"""

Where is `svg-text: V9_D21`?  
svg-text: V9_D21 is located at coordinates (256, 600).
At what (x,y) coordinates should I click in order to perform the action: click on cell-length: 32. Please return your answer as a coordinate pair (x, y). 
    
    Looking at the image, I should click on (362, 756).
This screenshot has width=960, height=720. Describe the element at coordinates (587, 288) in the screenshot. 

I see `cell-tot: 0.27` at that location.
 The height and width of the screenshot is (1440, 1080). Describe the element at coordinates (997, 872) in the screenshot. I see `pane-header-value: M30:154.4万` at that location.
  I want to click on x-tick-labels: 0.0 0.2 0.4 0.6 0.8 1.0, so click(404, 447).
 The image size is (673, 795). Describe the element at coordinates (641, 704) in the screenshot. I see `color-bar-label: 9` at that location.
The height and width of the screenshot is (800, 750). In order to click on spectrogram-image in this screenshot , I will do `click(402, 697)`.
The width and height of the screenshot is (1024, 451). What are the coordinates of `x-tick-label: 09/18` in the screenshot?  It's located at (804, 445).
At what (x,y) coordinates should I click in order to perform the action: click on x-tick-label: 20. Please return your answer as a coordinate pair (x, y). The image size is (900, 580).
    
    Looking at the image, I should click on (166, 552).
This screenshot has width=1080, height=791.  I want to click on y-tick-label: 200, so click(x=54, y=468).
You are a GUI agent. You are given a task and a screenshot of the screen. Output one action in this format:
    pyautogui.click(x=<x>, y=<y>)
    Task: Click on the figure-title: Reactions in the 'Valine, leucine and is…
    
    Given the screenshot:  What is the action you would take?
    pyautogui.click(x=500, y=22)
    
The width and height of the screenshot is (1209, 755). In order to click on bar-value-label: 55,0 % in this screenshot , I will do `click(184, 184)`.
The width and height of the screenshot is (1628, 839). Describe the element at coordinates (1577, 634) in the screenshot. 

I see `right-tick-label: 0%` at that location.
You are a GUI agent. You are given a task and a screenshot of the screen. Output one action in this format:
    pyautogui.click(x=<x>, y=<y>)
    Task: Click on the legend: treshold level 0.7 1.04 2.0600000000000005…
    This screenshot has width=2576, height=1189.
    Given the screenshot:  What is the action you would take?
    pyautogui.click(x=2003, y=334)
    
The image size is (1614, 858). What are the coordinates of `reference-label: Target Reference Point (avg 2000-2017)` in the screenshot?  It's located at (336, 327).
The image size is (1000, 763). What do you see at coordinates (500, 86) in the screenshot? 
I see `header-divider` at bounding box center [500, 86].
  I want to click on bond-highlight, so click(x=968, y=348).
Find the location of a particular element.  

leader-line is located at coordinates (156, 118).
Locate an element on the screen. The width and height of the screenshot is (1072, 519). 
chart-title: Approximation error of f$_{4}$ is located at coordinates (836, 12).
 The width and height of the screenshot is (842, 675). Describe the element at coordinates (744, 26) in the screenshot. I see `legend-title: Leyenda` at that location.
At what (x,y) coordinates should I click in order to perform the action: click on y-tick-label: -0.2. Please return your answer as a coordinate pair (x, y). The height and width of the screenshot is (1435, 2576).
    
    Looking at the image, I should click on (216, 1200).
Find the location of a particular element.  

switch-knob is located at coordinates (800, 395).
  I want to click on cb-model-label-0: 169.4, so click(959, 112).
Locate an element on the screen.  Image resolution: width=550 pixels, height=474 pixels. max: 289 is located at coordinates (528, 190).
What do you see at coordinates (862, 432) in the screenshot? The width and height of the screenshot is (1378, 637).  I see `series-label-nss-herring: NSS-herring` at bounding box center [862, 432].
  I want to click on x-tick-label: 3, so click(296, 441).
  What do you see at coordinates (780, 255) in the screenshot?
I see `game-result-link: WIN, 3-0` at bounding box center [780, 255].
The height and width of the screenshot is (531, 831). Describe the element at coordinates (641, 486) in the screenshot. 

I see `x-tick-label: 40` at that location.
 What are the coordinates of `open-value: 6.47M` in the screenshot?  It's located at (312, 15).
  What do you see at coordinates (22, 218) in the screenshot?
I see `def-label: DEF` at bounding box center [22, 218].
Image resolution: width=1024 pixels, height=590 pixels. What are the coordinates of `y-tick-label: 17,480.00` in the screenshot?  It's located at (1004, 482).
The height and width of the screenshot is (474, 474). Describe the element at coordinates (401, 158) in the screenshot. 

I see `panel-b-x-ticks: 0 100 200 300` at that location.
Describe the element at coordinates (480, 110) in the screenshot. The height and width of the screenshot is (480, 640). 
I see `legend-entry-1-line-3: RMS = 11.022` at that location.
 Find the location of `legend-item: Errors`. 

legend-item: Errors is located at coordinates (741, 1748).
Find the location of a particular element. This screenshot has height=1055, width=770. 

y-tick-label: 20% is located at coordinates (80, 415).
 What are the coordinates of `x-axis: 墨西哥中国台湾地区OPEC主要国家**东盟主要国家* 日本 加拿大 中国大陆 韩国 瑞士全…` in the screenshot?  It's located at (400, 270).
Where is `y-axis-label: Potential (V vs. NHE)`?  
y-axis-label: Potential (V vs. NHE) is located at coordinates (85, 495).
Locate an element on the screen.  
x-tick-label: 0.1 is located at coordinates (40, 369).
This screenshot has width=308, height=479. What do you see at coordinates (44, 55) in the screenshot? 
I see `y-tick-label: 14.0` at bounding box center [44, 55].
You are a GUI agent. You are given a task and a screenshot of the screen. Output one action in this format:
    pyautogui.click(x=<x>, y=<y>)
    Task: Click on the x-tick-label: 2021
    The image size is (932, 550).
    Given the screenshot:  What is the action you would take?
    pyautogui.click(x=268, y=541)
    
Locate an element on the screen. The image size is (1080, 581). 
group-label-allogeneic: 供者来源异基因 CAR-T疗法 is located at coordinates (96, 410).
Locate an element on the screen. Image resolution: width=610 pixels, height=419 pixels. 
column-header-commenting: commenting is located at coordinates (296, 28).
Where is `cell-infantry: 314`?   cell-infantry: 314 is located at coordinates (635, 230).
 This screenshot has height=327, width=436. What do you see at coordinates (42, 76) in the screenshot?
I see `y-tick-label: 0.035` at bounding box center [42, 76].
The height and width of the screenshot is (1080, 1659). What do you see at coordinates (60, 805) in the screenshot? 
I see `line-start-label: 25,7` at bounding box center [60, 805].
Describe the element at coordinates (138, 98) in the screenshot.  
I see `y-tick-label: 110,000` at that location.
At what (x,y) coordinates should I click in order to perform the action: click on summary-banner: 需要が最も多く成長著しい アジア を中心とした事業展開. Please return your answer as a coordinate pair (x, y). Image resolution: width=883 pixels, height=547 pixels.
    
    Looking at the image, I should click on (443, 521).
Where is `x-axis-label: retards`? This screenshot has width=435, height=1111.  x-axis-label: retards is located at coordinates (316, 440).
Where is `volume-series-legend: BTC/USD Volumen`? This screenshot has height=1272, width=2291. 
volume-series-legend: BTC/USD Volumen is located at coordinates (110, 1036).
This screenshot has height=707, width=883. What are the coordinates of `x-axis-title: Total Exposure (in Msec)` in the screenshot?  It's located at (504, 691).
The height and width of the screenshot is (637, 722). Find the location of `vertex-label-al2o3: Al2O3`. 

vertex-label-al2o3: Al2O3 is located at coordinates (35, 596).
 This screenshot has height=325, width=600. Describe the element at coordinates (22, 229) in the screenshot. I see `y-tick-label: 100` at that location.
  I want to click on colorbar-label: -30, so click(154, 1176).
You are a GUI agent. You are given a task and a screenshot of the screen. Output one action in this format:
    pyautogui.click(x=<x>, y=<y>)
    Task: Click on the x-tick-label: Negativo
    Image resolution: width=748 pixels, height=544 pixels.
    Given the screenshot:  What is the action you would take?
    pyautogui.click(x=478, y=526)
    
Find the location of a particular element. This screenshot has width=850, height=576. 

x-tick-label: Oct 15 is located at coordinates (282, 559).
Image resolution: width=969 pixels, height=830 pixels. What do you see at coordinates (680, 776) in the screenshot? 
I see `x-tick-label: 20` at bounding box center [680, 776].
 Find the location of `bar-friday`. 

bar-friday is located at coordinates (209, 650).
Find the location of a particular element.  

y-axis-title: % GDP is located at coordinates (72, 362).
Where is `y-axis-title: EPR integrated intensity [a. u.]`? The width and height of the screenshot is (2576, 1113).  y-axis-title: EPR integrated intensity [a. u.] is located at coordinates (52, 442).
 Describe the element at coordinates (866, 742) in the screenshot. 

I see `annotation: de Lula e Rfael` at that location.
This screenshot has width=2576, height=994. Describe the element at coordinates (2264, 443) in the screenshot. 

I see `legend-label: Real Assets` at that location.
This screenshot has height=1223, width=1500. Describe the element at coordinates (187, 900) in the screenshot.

"""

▸ ASSIGNMENT:
Rewrite the records above as a JSON list of strings, one string per line and no entries for blank lines, from the start of the records up to and including the line with "pyautogui.click(x=500, y=22)".

▸ OUTPUT FOR THIS TASK:
[
  "Where is `svg-text: V9_D21`?  ",
  "svg-text: V9_D21 is located at coordinates (256, 600).",
  "At what (x,y) coordinates should I click in order to perform the action: click on cell-length: 32. Please return your answer as a coordinate pair (x, y). ",
  "    Looking at the image, I should click on (362, 756).",
  "This screenshot has width=960, height=720. Describe the element at coordinates (587, 288) in the screenshot. ",
  "I see `cell-tot: 0.27` at that location.",
  " The height and width of the screenshot is (1440, 1080). Describe the element at coordinates (997, 872) in the screenshot. I see `pane-header-value: M30:154.4万` at that location.",
  "  I want to click on x-tick-labels: 0.0 0.2 0.4 0.6 0.8 1.0, so click(404, 447).",
  " The image size is (673, 795). Describe the element at coordinates (641, 704) in the screenshot. I see `color-bar-label: 9` at that location.",
  "The height and width of the screenshot is (800, 750). In order to click on spectrogram-image in this screenshot , I will do `click(402, 697)`.",
  "The width and height of the screenshot is (1024, 451). What are the coordinates of `x-tick-label: 09/18` in the screenshot?  It's located at (804, 445).",
  "At what (x,y) coordinates should I click in order to perform the action: click on x-tick-label: 20. Please return your answer as a coordinate pair (x, y). The image size is (900, 580).",
  "    Looking at the image, I should click on (166, 552).",
  "This screenshot has width=1080, height=791.  I want to click on y-tick-label: 200, so click(x=54, y=468).",
  "You are a GUI agent. You are given a task and a screenshot of the screen. Output one action in this format:",
  "    pyautogui.click(x=<x>, y=<y>)",
  "    Task: Click on the figure-title: Reactions in the 'Valine, leucine and is…",
  "    Given the screenshot:  What is the action you would take?",
  "    pyautogui.click(x=500, y=22)"
]